> _EXERCISE 1_
Answer these questions about the text on saving arrays to .mat files:
(a) Besides MATLAB, what else does the text say can probably read a .mat file?
(b) What string is assigned to matfile?
(c) What warning does the text say Python 2.7 with numpy 1.6.1 throws?

> _TEXT_

— START —

Unlike Joe Kington's answer, the benefit of this is that you don't need to know the original shape of the data in the .mat file, i.e. no need to reshape upon reading in. And, unlike using pickle, a .mat file can be read by MATLAB, and probably some other programs/languages as well.

Here is an example:

import numpy as np
import scipy.io

# Some test data
x = np.arange(200).reshape((4,5,10))

# Specify the filename of the .mat file
matfile = 'test_mat.mat'

# Write the array to the mat file. For this to work, the array must be the value
# corresponding to a key name of your choice in a dictionary
scipy.io.savemat(matfile, mdict={'out': x}, oned_as='row')

# For the above line, I specified the kwarg oned_as since python (2.7 with 
# numpy 1.6.1) throws a FutureWarning.  Here, this isn't really necessary 
# since oned_as is a kwarg for dealing with 1-D arrays.

# Now load in the data from the .mat that was just saved
matdata = scipy.io.loadmat(matfile)

# And just to check if the data is the same:
assert np.all(x == matdata['out'])

If you forget the key that the array is named in the .mat file, you can always do:

print matdata.keys()

— END —

> _RECORD LIST_
— START —

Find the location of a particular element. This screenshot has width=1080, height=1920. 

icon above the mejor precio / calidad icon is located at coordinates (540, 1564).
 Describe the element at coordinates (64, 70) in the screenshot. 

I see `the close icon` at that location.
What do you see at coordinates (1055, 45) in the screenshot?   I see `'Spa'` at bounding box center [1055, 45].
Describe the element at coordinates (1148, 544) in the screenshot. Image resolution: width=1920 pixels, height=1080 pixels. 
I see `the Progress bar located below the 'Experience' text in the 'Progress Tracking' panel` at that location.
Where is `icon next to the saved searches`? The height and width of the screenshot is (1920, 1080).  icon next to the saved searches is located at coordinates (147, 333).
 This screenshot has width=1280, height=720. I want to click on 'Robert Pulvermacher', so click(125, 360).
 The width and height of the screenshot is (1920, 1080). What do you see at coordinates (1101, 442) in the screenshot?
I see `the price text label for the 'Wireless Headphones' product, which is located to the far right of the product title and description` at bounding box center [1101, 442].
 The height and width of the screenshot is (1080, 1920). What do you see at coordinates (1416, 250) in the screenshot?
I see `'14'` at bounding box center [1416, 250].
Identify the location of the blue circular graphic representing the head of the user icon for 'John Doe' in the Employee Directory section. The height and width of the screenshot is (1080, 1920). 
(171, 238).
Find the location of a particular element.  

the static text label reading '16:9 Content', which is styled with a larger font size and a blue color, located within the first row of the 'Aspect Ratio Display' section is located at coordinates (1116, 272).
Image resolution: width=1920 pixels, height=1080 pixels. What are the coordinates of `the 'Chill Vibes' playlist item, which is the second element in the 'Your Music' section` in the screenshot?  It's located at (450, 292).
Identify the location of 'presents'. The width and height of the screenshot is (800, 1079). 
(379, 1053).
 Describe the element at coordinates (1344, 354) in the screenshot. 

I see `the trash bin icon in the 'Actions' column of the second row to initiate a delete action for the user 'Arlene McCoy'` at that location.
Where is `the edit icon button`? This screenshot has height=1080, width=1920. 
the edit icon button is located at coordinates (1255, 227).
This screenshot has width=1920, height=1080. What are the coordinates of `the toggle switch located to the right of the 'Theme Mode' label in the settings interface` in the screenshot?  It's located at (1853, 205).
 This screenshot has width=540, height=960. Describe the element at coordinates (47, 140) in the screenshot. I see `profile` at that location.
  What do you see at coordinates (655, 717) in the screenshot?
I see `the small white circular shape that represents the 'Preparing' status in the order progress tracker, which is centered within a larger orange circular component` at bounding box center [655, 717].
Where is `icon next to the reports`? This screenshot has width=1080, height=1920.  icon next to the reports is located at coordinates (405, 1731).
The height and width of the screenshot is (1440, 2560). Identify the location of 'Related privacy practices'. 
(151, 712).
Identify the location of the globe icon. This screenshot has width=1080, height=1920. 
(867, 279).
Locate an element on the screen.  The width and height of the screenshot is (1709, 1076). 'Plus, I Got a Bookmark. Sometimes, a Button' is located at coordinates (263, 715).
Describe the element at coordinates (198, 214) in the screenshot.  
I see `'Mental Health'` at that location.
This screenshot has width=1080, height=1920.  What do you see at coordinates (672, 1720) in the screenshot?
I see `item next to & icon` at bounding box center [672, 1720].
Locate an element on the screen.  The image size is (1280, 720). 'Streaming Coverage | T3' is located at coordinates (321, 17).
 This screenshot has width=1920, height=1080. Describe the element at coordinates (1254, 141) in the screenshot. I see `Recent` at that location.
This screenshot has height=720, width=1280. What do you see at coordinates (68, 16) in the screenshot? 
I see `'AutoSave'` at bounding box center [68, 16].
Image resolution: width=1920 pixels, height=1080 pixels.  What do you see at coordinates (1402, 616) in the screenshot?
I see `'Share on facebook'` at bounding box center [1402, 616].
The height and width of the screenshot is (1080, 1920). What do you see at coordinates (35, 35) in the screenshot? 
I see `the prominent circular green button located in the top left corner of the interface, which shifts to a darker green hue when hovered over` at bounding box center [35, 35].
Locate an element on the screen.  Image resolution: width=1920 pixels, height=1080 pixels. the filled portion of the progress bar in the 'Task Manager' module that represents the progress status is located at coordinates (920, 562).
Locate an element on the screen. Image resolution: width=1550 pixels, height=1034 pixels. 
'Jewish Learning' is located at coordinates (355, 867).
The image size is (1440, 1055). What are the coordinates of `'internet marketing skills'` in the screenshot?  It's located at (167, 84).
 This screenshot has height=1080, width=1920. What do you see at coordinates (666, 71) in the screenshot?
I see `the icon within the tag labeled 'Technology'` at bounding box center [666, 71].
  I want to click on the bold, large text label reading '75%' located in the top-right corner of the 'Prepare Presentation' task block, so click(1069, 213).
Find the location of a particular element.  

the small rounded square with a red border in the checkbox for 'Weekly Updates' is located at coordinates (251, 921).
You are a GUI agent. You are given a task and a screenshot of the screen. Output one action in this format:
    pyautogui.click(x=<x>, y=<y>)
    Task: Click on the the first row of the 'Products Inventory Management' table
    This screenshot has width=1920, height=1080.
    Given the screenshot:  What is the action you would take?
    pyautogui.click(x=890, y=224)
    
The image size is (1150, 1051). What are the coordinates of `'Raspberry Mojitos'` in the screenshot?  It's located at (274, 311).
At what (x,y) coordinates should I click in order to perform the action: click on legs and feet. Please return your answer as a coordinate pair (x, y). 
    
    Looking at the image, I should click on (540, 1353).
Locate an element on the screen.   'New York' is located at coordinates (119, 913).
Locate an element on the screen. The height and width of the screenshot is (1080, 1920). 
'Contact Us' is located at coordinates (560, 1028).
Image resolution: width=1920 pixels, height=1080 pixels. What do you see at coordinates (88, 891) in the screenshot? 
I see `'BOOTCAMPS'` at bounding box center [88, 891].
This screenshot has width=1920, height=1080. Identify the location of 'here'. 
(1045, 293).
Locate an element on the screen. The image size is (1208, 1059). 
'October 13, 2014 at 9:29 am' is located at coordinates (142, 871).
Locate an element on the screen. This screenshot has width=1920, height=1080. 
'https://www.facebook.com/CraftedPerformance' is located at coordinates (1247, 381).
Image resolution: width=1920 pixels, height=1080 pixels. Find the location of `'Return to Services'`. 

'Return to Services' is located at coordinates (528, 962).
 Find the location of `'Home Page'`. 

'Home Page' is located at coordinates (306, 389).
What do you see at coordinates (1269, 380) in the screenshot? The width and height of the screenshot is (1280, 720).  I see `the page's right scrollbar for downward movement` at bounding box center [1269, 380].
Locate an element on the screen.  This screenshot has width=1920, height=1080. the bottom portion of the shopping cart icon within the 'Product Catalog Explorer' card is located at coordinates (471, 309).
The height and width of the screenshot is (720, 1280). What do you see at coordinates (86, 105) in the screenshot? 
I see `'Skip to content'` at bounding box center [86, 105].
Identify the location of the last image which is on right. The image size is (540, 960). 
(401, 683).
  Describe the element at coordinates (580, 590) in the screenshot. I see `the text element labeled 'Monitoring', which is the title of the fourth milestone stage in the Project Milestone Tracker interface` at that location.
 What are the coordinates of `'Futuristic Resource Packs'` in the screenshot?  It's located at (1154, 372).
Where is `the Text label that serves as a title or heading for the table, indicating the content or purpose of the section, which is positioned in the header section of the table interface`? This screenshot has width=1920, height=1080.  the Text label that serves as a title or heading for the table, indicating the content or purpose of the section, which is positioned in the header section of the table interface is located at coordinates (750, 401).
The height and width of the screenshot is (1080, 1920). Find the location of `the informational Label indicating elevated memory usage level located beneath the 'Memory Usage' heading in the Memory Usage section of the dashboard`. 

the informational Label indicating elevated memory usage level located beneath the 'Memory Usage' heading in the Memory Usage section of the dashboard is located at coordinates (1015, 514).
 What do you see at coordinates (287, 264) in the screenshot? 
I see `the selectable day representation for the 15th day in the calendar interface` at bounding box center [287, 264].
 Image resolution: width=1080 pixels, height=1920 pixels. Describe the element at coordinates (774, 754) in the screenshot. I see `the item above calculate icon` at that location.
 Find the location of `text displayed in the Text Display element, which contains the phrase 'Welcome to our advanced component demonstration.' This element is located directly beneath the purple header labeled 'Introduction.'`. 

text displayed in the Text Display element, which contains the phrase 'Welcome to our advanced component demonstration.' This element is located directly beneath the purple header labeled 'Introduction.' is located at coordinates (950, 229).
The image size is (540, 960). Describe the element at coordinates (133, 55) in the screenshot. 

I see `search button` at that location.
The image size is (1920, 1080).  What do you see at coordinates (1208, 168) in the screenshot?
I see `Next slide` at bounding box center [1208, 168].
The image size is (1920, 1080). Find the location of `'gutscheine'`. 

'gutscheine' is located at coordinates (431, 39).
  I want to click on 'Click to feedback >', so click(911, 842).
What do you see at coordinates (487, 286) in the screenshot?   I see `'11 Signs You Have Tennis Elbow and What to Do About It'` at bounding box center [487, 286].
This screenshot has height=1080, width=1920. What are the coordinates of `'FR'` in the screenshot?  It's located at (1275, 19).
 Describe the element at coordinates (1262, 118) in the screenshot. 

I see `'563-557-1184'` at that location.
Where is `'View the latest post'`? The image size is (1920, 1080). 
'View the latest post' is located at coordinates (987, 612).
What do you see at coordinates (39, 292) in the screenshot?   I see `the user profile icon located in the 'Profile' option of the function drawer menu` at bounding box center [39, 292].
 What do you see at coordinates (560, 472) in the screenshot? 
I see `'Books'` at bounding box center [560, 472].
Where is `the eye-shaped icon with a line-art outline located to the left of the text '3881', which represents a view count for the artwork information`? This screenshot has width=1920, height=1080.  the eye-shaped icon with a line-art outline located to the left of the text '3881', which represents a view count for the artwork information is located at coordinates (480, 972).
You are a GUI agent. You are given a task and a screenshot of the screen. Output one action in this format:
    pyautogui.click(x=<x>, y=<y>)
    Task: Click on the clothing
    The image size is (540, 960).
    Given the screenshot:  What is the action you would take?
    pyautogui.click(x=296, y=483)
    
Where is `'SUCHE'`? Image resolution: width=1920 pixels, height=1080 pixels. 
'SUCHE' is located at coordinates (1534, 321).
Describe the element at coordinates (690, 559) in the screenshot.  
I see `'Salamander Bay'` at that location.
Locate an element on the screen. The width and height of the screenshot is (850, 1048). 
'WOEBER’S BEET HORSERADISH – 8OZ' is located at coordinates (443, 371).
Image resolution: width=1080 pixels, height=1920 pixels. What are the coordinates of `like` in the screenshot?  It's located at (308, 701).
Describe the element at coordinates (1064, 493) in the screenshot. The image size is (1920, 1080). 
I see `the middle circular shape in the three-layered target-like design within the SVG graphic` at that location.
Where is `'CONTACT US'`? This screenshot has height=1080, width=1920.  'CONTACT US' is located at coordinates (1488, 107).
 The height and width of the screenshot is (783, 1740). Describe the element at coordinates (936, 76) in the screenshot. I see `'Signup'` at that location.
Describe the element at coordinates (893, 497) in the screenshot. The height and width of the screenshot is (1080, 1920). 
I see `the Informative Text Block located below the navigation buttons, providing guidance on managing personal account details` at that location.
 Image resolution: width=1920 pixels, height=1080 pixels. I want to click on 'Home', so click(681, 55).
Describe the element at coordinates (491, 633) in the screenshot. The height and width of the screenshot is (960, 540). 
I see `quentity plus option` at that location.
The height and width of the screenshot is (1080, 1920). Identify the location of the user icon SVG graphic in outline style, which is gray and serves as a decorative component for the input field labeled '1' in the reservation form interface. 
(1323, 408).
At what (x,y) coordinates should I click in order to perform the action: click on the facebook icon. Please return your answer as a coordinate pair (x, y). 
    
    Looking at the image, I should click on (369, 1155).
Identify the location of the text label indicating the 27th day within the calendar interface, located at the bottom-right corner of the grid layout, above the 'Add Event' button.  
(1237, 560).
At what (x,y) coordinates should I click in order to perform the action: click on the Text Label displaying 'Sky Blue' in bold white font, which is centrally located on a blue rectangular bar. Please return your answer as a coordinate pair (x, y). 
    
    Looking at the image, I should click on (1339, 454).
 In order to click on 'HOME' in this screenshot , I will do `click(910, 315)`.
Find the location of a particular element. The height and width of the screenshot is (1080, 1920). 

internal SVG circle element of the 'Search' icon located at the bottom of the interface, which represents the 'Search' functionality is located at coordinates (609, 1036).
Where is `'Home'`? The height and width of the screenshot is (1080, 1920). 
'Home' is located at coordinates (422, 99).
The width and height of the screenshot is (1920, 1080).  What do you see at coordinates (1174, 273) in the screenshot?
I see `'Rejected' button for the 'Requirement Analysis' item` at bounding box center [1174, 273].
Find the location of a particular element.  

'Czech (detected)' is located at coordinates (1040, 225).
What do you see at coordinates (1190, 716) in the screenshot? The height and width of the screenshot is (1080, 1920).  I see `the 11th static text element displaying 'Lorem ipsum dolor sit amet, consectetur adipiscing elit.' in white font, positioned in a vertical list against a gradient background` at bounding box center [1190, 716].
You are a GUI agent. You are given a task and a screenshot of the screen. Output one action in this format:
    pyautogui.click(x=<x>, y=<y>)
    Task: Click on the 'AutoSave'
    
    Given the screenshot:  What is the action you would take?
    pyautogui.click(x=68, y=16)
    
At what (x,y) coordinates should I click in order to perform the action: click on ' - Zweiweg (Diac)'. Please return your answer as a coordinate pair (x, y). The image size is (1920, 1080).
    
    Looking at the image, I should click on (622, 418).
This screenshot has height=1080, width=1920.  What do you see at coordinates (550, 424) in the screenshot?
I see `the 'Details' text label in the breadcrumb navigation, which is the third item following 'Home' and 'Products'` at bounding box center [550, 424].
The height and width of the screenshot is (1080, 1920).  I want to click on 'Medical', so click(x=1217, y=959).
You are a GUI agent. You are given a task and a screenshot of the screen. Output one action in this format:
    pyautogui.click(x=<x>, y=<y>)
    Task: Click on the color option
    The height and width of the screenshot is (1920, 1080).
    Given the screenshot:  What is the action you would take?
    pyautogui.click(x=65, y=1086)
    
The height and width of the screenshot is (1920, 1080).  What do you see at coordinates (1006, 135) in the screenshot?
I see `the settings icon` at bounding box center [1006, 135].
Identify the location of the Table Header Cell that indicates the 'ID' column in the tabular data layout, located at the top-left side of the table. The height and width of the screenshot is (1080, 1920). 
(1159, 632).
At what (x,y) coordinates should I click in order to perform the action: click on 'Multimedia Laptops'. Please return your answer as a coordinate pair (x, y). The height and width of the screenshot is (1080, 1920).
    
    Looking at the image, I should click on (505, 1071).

— END —

> _EXERCISE 2_
In the records, from the very first line down to and including the line containing "Progress bar located", rename "screenshot" to "image" and return only those lines, otherwise unchanged.

> _PROBLEM SOLUTION 1_
(a) Some other programs/languages.
(b) 'test_mat.mat'
(c) A FutureWarning.

> _PROBLEM SOLUTION 2_
Find the location of a particular element. This image has width=1080, height=1920. 

icon above the mejor precio / calidad icon is located at coordinates (540, 1564).
 Describe the element at coordinates (64, 70) in the image. 

I see `the close icon` at that location.
What do you see at coordinates (1055, 45) in the image?   I see `'Spa'` at bounding box center [1055, 45].
Describe the element at coordinates (1148, 544) in the image. Image resolution: width=1920 pixels, height=1080 pixels. 
I see `the Progress bar located below the 'Experience' text in the 'Progress Tracking' panel` at that location.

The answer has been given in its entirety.